サン・ピエトロ・イン・モントリオ教会は、16世紀17世紀の巨匠たちの美術作品で装飾されている。

右側の1番目の礼拝堂には、セバスティアーノ・デル・ピオンボの『鞭打ち』と『キリストの変容』(1516年 - 1524年)がある。『鞭打ち』には、セバスティアーノとローマで友人だったミケランジェロの人物素描が組み入れられている。

2番目の礼拝堂には、ポマランチョ(同じ名前を使った画家が他に2人いる)ことニッコロ・クシニャーニのフレスコ画(1654年)をはじめ、ピントゥリッキオ派によるルネサンス期のフレスコ画数点、それにバルダッサーレ・ペルッツィ作と思われる寓意的な巫女(シビラ)と美徳がある。

4番目の礼拝堂の天井のフレスコ画はジョルジョ・ヴァザーリの作である。墓石の目印はないが、その礼拝堂の中か主祭壇の下に、ベアトリーチェ・チェンチ1599年に虐待する父親を殺害した貴族の娘。シェリーの詩で有名)が埋葬されていると伝えられている。

■ **データ行**
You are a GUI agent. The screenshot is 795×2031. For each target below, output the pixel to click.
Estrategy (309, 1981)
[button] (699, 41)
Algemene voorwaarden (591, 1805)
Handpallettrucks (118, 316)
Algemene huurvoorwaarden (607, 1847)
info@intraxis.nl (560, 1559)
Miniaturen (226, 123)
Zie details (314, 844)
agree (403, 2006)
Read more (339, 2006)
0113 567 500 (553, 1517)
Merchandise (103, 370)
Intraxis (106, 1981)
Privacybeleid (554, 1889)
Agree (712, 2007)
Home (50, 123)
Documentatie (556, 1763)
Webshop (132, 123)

==

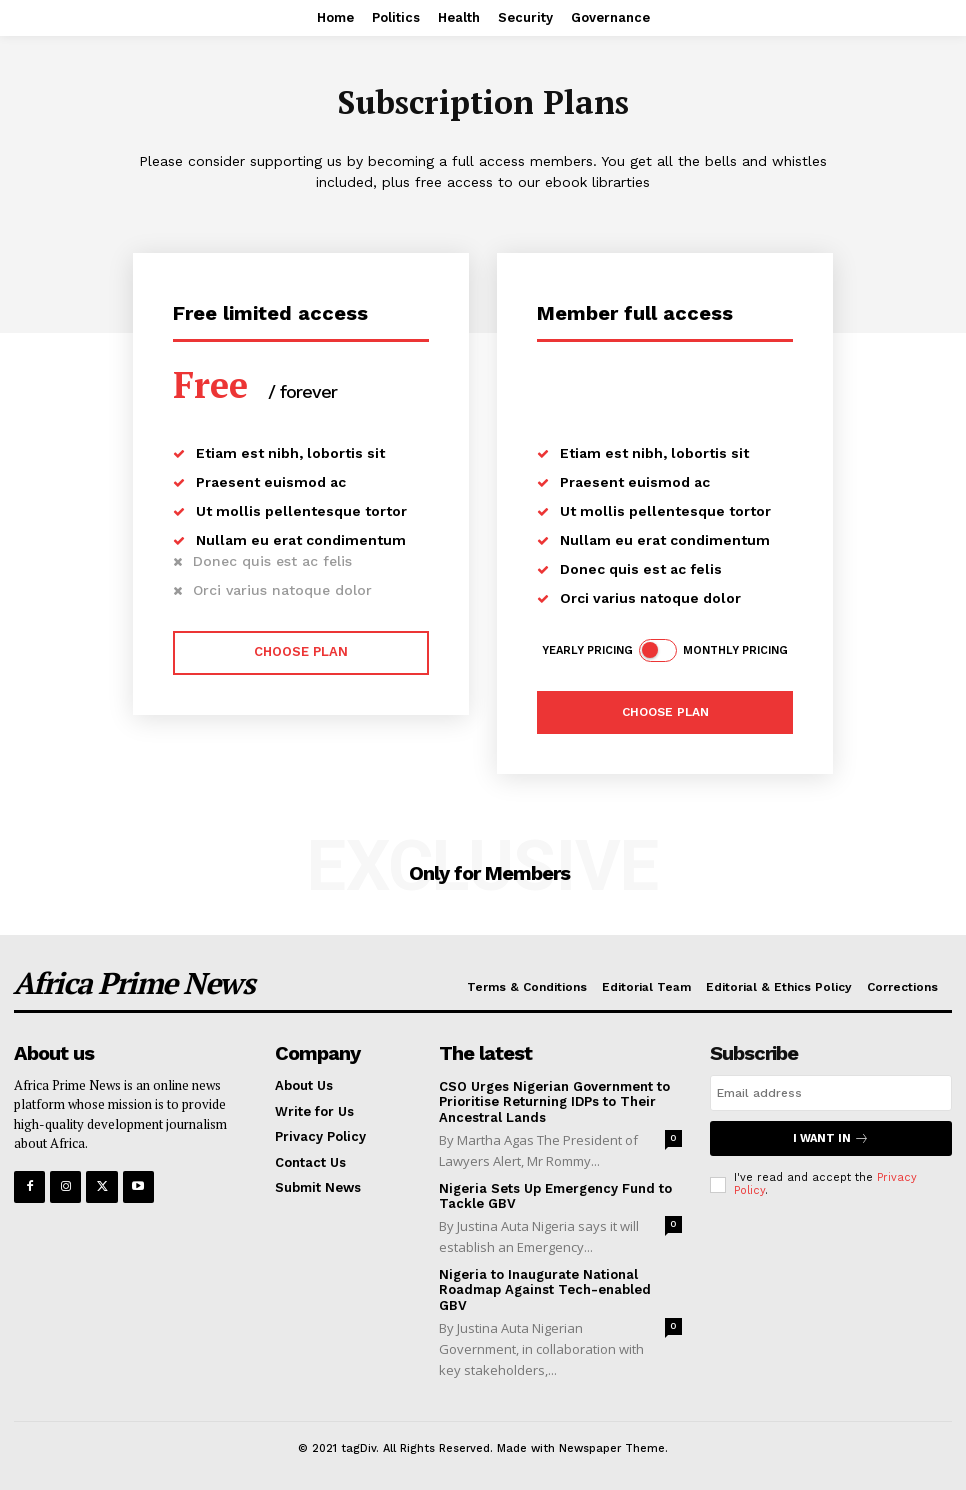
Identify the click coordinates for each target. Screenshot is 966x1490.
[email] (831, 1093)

■ **課題**
[1] サン・ピエトロ・イン・モントリオ教会の本文を読み、次の問いに答えなさい。解答にも同じ記号を付けること。
(a) 右側の1番目の礼拝堂にある『鞭打ち』には、誰の人物素描が組み入れられているか。
(b) 2番目の礼拝堂のフレスコ画を描いたニッコロ・クシニャーニは、何という名で呼ばれているか。また、そのフレスコ画は何年の作か。
(c) 4番目の礼拝堂の天井のフレスコ画を手がけたのは誰か。
[2] サン・ピエトロ・イン・モントリオ教会の本文の最後の文に続けて、その先を書きなさい。

■ **解答**
[1]
(a) ミケランジェロ
(b) ポマランチョ。1654年の作。
(c) ジョルジョ・ヴァザーリ

[2]
5番目の礼拝堂の天井にはヴァザーリのもう一つのフレスコ画『聖パウロの改宗』がある。祭壇画はジュリオ・マツォーニが制作したものと思われる。また、インノチェンツォ・チョッキ・デル・モンテ枢機卿とロベルト・ノービリの埋葬碑はバルトロメオ・アンマナーティの作である。

左側の最後の礼拝堂には、ダニエレ・ダ・ヴォルテッラのものと思われる『キリストの洗礼』と、ジュリオ・マツォーニ作の化粧漆喰細工と天井のフレスコ画がある。

1797年までラファエロの最後の傑作『キリストの変容』が主祭壇を飾っていたが、現在はバチカン美術館にある。代わりに、グイド・レーニの『聖ペテロの磔刑』(これも今バチカン美術館にある)をカムッチーニが模写した絵が飾られている。

3番目の礼拝堂には、アントニアッツォ・ロマーノの弟子が描いたフレスコ画『聖アンと聖母子』がある。

ユトレヒト派の中心人物だったドリク・ファン・バブレーンもピエタ礼拝堂のために『埋葬』を描いたが、その絵はカラヴァッジオの『キリストの埋葬』とよく似ている。同じオランダ人のDavid de Heenもバブレーンと一緒にここで仕事をした。『キリストの嘲弄』と『楽園の苦しみ』が二人のうちのどちらか、あるいは共同の作品とされる。

左の2番目の礼拝堂ライモンディ礼拝堂を設計したのはジャン・ロレンツォ・ベルニーニである。そこにはフランチェスコ・バラッタの『聖フランチェスコの法悦』と、アンドレア・ボルジとニッコロ・サーレが手掛けた彫刻がある。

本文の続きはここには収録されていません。